Stress Reduction Tip - Re-frame to Stay Sane

So I was asked to go to a meeting and explain to a team of 30 administrators my new role as an elected staff Governing Board member; I had been elected twice by the staff and this was my third year in office. My intention was to encourage those 30 people to give me more competition the next time elections came up and to explain to them how a 'lowly administrator' could have a big impact on an organisation that was the largest of its kind in Europe.

The Chair of the meeting introduced me and half-way through my first sentence interrupted me and closed me down with a remark along the lines of 'We don't want to hear your vote-for-me-stuff here'.  I explained I wasn't there to get votes - I wanted to explain and encourage others to go for the role.

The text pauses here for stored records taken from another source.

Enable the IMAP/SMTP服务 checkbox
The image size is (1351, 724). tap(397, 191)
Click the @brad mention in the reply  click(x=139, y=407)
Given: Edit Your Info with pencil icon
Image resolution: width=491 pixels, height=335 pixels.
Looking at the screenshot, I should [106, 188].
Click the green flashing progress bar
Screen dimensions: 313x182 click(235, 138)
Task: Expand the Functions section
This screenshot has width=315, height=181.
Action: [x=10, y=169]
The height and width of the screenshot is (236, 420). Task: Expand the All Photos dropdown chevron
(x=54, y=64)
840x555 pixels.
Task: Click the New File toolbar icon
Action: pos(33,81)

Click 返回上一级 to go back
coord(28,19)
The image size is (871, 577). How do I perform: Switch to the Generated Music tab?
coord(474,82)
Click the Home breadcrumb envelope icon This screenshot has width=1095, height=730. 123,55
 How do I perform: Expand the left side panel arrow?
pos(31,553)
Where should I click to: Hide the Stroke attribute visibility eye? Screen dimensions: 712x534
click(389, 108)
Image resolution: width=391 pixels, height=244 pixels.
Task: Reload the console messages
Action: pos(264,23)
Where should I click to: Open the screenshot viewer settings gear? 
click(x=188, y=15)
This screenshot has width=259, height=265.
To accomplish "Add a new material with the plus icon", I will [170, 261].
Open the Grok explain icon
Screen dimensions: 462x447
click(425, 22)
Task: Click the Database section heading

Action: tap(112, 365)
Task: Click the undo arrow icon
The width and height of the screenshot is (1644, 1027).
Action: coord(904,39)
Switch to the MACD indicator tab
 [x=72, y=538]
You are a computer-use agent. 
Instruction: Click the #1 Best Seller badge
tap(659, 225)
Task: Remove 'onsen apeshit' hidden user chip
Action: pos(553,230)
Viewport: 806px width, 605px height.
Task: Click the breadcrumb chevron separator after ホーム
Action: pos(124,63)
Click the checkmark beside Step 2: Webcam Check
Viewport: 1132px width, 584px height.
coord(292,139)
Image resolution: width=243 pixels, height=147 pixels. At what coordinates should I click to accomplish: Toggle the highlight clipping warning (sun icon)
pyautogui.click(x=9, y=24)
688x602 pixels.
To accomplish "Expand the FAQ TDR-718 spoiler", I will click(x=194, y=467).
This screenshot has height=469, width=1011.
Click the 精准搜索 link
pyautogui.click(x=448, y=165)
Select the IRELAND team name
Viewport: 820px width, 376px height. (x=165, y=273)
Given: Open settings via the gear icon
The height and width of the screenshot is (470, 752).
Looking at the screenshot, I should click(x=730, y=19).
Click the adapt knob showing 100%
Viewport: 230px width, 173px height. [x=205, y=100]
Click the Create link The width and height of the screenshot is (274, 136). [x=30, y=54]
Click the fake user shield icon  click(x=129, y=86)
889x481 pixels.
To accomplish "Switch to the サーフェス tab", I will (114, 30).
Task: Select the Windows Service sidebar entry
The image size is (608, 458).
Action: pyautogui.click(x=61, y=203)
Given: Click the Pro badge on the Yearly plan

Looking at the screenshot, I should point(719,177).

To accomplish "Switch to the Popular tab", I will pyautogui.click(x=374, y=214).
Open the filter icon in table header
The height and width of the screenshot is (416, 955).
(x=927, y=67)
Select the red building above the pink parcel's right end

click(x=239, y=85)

I start again and the Chair cut me off with another interruption again.  And again.  I conceded and shut up.  But I didn't get annoyed - I changed my reason for being at the meeting.

Instead of thinking 'I came here to do something and the Chair is undermining me' I chose to think 'I came here to meet these lovely people who I've not met before and it's great' instead.  The choice was deliberate.   If you have the choice of thinking one way and being miserable and thinking another way and being happy which are you going to choose?

The external 'truth' doesn't matter so much if the truth is you're more concerned with being internally happy than you are with being externally 'right'.

As a result I got positive emotional benefit out of the meeting - I decided retrospectively I had gone there to learn instead of to teach (incidentally out of those 30 people only two other people, apart from me, actually contributed to the meeting - the Chair and an HR officer who was there to talk about a pay dispute).

As a follow up to the meeting a couple of people told me they found me really approachable and wanted to hear more about the role I'd gone there to talk about.

When you're in a situation you don't have control over and find yourself getting frustrated try and see if you can mentally re-frame it by changing your reason for being in that situation.  It doesn't really matter what motivates other people - by not re-framing you increase the risk of becoming defensive and falling under the spell of 'victim think'.